We got comfy and ready and started running his lines, and let me tell you, his persona for soldier boy was down right fucking dirty. I could feel my face flushing, neck heating up, my core burning with fire, desire.
“Y/N? You still with me?” His voice broke me from my dirty thoughts. I swallowed and nodded gripping the script infront of me keeping my eyes down. “You sure sweetheart?” He questioned again. I could hear the smirk in his voice. I huffed and continued nodding, my thighs clenching together.
“All good.” I muttered braving a look up at him. His green eyes shined, you could see the mischievous look in them, along with the gigantic smirk.
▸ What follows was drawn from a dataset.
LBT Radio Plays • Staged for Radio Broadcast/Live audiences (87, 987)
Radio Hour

“Yeah right Y/N/N. I’ve known you long enough to know when somethings up. In this case when something is hot…” he trailed of. I rolled my eyes standing.
“I’m fine.” I paused. “Yanno Jen, I have some work I need to do else where, catch up later yeah?” I asked not waiting for a response and walking towards the trailer door. Before I could open it his hand was around my wrist and he was pulling me back in. Turning me so my back was against the side of the kitchen area in the trailer. He was stood directly infront of me. Hand wrapped around my wrist, another hand loosely around my throat. His hot minty breath fanning my face. Our hips flush together, I could feel his cock pressed against me, hard and waiting under the thin material of his joggers.